The necessary condition for obstacle avoidance and navigation is environmental awareness. In an unknown or partially unknown environment, obstacle avoidance needs to obtain information about the surrounding environment through sensors, including the size, shape and position of obstacles. Therefore, sensor technology avoids mobile robots. The barrier plays a very important role. Sensors for obstacle avoidance mainly include ultrasonic sensors, visual sensors, infrared sensors, and laser sensors.

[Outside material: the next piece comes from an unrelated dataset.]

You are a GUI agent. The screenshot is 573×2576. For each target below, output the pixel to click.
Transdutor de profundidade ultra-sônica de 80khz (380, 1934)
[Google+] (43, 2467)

Commonly used sensors for mobile robots to avoid obstacles

Laser sensor

The laser ranging sensor uses a laser to measure parameters such as the distance to the object to be measured or the displacement of the object to be measured. The more commonly used ranging method is to emit a pulse laser with a very short duration by a pulsed laser. After passing the distance to be measured, it will hit the target to be measured, and the echo will return and be received by the photodetector. According to the interval between the main wave signal and the echo signal, that is, the round trip time between the laser pulse and the target to be measured, the distance of the target to be measured can be calculated. Due to the fast speed of light, the beam round-trip time is extremely short when measuring small distances. Therefore, this method is not suitable for measurement (sub-millimeter) distances. Generally, if the accuracy is very high, trigonometry, phase method, etc. are commonly used. Method measurement.

2. Vision sensor

The advantage of the visual sensor is that it has a wide detection range and rich information. In practical applications, multiple visual sensors are often used or used together with other sensors. The shape, distance, speed and other information of the object can be obtained by a certain algorithm. Or use a sequence image of a camera to calculate the distance and speed of the target. The SSD algorithm can also be used to calculate the relative displacement of the robot and the target based on the motion image of a lens. However, in image processing, image processing methods such as edge sharpening and feature extraction have large computational complexity, poor real-time performance, and high requirements on the processor. Moreover, the visual distance measurement method cannot detect the presence of transparent obstacles such as glass, and is also affected by the intensity of the field of view and the influence of smoke.

3. Infrared sensor

Most infrared sensor ranging are based on triangulation principles. The infrared emitter emits an infrared beam at a certain angle, and when it encounters an object, the beam is reflected back as shown. After the reflected infrared light is detected by the CCD detector, an offset value L is obtained. Using the triangular relationship, after knowing the emission angle α, the offset distance L, the center moment X, and the focal length f of the filter, the sensor The distance D to the object can be calculated from the geometric relationship. The advantage of the infrared sensor is that it is not affected by visible light, and can be measured during day and night. The angle sensitivity is high, the structure is simple, and the price is cheap. It can quickly sense the existence of the object, but the measurement is greatly affected by the environment, the color, direction and surroundings of the object. The light can cause measurement errors and the measurement is not accurate enough.

4. Ultrasonic sensor

The principle of detecting the distance of the ultrasonic wave sensor is to measure the time difference between the ultrasonic wave and the detected ultrasonic wave, and calculate the distance of the object according to the sound speed. Since the speed of ultrasonic waves in air is related to temperature and humidity, changes in temperature and humidity and other factors need to be taken into account in more accurate measurements. Ultrasonic sensors generally have a short working distance, and the common effective detection distance is between 5-10 m, but there is a minimum detection dead zone, generally in the tens of millimeters. Due to the low cost of the ultrasonic sensor, the implementation method is simple and the technology is mature, and it is a commonly used sensor in mobile robots.